(DATASET ENTRIES Opens)
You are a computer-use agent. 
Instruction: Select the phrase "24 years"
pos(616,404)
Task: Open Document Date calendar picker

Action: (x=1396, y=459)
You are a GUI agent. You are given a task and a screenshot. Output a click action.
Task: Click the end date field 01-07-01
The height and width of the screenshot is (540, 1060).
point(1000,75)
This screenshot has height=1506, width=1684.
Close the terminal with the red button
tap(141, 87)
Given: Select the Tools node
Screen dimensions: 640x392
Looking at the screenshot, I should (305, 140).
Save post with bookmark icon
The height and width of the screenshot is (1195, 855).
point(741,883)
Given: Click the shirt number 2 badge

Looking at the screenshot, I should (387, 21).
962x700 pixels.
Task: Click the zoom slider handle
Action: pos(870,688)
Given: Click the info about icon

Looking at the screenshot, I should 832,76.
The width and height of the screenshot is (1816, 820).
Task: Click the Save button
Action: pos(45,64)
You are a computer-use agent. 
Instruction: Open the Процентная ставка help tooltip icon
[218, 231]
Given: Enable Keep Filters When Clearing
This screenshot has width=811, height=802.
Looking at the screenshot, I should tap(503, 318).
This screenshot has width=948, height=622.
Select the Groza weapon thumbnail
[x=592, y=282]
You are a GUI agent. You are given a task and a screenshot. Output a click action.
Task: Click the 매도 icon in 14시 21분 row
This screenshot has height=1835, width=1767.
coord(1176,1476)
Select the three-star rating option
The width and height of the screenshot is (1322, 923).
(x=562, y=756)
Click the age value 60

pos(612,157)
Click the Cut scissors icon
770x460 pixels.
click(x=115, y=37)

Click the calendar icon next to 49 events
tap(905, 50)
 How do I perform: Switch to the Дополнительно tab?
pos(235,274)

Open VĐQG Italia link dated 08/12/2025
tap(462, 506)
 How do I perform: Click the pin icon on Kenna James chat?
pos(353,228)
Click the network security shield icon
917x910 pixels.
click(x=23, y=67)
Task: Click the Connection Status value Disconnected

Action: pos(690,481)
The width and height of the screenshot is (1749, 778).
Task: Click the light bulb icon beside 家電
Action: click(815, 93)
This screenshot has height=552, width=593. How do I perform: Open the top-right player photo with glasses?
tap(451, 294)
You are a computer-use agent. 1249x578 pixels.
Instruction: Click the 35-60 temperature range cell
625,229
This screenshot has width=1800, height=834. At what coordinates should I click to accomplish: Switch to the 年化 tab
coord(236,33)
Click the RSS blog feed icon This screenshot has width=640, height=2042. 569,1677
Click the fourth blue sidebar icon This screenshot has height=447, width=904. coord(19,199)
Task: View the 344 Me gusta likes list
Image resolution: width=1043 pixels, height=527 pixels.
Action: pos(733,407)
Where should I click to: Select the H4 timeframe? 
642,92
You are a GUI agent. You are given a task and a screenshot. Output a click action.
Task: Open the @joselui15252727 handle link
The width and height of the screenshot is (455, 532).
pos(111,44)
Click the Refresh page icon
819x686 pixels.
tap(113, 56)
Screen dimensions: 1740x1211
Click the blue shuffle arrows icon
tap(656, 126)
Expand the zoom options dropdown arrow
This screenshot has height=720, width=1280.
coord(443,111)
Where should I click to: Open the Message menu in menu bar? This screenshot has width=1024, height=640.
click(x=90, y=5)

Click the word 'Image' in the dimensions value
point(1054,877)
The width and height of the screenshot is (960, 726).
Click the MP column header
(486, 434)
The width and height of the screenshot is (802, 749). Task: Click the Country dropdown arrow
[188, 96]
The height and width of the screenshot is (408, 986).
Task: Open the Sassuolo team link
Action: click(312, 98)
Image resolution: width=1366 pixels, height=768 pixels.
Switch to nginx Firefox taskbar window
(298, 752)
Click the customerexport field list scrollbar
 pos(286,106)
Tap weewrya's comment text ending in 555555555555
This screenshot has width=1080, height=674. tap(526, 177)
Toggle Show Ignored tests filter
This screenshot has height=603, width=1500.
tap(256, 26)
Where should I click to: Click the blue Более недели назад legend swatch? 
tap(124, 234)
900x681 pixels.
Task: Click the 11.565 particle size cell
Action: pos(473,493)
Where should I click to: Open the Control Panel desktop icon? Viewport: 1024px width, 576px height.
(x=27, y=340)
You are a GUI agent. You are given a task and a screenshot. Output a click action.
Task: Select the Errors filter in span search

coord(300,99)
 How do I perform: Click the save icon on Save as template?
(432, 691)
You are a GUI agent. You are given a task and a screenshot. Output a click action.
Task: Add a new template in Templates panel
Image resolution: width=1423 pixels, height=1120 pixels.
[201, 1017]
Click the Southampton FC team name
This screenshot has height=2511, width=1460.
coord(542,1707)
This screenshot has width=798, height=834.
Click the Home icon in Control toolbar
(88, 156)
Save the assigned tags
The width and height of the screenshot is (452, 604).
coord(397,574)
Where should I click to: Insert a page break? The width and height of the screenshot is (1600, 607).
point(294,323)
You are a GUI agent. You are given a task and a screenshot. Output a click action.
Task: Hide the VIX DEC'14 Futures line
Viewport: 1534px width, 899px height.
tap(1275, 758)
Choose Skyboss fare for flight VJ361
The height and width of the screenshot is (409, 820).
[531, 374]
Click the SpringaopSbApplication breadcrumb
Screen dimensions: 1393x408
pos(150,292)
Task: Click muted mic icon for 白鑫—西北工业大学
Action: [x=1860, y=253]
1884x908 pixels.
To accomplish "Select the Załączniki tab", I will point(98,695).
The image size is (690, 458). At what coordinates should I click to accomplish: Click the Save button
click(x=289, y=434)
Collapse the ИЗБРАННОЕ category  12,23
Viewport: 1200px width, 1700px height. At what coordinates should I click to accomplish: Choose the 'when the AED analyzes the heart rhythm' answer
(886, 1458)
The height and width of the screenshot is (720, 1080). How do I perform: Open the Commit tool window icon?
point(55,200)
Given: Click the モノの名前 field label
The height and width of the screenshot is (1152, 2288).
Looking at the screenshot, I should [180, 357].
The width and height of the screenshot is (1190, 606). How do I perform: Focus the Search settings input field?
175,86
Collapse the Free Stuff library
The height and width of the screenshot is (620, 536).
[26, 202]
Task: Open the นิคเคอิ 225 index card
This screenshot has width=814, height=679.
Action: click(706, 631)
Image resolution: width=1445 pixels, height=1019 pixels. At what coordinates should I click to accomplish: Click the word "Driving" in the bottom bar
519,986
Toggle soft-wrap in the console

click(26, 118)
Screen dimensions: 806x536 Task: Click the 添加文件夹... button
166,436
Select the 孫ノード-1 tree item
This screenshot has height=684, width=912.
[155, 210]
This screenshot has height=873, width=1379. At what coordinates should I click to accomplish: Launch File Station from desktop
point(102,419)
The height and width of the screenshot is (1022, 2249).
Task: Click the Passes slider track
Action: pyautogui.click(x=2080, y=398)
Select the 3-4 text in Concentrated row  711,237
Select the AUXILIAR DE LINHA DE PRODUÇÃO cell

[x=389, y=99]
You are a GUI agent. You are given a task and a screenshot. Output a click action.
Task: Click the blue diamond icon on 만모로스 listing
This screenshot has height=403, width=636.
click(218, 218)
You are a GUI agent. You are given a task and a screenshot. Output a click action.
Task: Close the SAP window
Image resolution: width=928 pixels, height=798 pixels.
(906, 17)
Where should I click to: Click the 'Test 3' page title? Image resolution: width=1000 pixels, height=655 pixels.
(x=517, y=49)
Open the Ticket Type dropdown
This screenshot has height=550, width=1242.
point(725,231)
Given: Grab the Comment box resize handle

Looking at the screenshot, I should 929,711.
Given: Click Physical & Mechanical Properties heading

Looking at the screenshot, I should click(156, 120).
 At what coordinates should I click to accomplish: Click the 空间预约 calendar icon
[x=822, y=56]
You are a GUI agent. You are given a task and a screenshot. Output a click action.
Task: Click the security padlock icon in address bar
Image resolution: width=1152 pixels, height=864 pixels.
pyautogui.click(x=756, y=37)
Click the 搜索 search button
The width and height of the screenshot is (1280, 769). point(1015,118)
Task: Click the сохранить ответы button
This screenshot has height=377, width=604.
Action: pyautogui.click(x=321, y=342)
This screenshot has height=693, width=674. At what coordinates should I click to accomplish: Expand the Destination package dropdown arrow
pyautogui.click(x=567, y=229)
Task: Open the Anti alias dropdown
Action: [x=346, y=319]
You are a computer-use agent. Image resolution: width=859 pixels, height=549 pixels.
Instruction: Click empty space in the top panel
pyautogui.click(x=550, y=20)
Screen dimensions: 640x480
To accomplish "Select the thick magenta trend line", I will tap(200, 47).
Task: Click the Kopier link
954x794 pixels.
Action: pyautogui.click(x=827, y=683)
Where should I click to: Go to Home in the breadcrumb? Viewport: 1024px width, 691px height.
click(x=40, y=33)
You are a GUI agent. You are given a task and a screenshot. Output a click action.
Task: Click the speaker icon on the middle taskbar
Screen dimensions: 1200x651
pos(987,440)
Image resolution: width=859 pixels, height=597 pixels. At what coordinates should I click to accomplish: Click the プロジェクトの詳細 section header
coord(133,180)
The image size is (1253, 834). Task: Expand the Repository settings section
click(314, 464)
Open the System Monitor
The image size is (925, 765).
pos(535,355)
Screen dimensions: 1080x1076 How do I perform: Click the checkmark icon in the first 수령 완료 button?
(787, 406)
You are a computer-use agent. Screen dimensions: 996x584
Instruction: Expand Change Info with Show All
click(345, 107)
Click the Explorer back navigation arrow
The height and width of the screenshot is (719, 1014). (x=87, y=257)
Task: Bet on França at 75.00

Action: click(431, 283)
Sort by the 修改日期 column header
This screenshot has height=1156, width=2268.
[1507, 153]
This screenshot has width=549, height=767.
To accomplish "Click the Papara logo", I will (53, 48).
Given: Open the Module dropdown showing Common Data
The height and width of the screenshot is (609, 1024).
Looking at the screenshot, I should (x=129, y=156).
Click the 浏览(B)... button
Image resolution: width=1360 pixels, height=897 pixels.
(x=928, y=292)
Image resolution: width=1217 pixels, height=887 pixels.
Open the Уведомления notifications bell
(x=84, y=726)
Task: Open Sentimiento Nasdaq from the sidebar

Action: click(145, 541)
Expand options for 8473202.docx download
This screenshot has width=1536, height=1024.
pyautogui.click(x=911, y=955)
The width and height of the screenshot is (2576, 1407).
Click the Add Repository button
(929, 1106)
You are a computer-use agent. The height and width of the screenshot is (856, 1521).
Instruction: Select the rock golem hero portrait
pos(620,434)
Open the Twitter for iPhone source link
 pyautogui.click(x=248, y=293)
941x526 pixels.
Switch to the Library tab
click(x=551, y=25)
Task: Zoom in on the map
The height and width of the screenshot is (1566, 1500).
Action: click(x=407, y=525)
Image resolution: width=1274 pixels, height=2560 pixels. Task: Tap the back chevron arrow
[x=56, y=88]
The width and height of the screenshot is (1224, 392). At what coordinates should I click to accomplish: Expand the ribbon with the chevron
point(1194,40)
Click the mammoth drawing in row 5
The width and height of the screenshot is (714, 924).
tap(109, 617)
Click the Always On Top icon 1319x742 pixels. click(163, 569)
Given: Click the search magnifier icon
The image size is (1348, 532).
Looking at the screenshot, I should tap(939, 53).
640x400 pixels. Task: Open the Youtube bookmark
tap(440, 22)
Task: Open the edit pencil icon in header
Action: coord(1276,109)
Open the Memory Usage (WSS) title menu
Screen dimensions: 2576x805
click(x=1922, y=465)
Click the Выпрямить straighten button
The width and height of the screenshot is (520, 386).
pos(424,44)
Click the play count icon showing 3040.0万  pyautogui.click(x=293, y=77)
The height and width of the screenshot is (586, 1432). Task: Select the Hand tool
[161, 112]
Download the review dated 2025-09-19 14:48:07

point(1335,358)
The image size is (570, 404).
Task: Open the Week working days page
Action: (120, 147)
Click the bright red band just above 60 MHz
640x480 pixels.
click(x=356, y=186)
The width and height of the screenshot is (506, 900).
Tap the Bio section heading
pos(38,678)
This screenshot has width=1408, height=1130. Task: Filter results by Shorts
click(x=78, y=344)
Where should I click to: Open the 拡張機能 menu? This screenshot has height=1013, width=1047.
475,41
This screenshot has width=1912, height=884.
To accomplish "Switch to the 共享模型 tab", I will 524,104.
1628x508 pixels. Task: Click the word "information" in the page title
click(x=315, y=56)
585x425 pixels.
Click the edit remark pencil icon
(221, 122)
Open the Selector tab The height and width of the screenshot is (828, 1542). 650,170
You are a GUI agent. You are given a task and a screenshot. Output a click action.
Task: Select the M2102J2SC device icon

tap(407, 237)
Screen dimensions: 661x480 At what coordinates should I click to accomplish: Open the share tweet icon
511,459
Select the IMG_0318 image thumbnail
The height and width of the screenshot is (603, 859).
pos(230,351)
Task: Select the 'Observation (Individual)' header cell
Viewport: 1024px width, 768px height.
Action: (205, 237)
(DATASET ENTRIES Closes)
▸ **INSTRUCTIONS FOR THE TASK**
Go over the data above and copy every line that has the word "Collapse" in it.

▸ **OUTPUT BELOW**
Collapse the ИЗБРАННОЕ category  12,23
Collapse the Free Stuff library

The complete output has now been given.